Linear model created:
LinearClassifier(
  (fc): Linear(in_features=3072, out_features=10, bias=True)
)
Number of parameters: 30,730

def train_model(model, dataset, num_epochs=10, batch_size=128, learning_rate=0.01):

    # takes care of loading data and creating batches for us
    loader = DataLoader(dataset, batch_size=batch_size, shuffle=True) 

    # calculates softmax + cross-entropy loss for us:
    loss_fn = nn.CrossEntropyLoss()

    # takes care of the gradient updates for us:
    optimizer = optim.SGD(model.parameters(), lr=learning_rate)

    # we'll track some history:
    train_losses = []
    train_accuracy = []

    for epoch in range(num_epochs):
        model.train() # set model to "Train" mode
        total_loss = 0.0
        num_batches = 0
        num_correct = 0
        
        for batch_idx, (images, labels) in enumerate(loader):
            # Move data to device
            images = images.to(device)
            labels = labels.to(device)
            
            # Forward pass
            outputs = model(images) # compute the model outputs
            loss = loss_fn(outputs, labels) # calculate the loss
            
            # Backward pass and optimization
            optimizer.zero_grad()   # Clear old gradients
            loss.backward()         # Compute gradients
            optimizer.step()        # Update parameters
            
            total_loss += loss.item()
            num_batches += 1

            # calculate accuracy
            _, predicted = torch.max(outputs.data, 1)
            num_correct += (predicted == labels).sum().item()

**SUPPLIED MATERIAL**.
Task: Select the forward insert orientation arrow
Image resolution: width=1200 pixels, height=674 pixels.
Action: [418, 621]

---

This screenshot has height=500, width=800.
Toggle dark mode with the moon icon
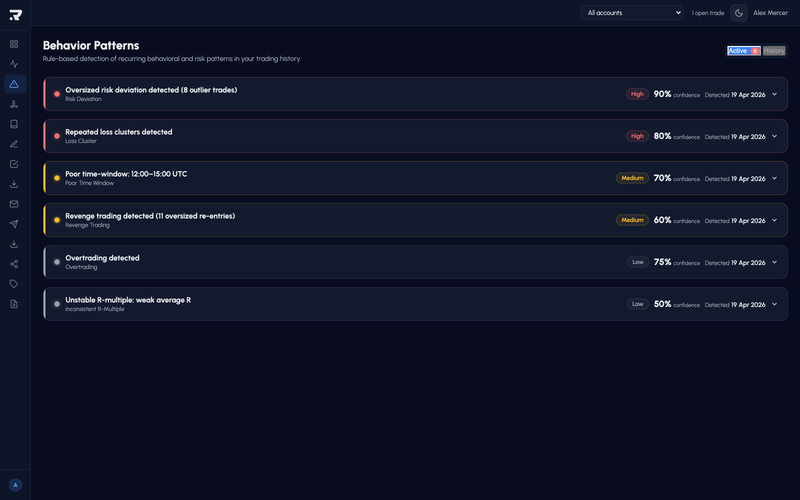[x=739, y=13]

**TO DO**.
A: Set down the part of the PyTorch training code that opens with the words containing "# Forward pass" and closes with "predicted = torch.max(outputs.data, 1)".
B: Extend the PyTorch training code past its last line.
The records have no connection to the PyTorch training code.

**REPLIES**.
A:
# Forward pass
            outputs = model(images) # compute the model outputs
            loss = loss_fn(outputs, labels) # calculate the loss
            
            # Backward pass and optimization
            optimizer.zero_grad()   # Clear old gradients
            loss.backward()         # Compute gradients
            optimizer.step()        # Update parameters
            
            total_loss += loss.item()
            num_batches += 1

            # calculate accuracy
            _, predicted = torch.max(outputs.data, 1)

B:
        
        avg_loss = total_loss / num_batches
        train_losses.append(avg_loss)

        avg_acc = num_correct / len(dataset)
        train_accuracy.append(avg_acc)
        if epoch % 5 == 0:
            print(f'Epoch {epoch+1:2d}: Loss = {avg_loss:.4f}, Accuracy = {avg_acc:.4f}')

    return train_losses, train_accuracy

# Train the linear classifier

# Create model and move to device
linear_model = LinearClassifier().to(device)
print(f'Linear model created:')
print(linear_model)
print(f'Number of parameters: {sum(p.numel() for p in linear_model.parameters()):,}')

linear_train_losses, linear_train_accs = train_model(
    linear_model, data_subset, 
    num_epochs=50, 
    batch_size=128, 
    learning_rate=0.01
)

print(f'Linear Classifier - Final Accuracy: {linear_train_accs[-1]:.2f}%')

Linear model created:
LinearClassifier(
  (fc): Linear(in_features=3072, out_features=10, bias=True)
)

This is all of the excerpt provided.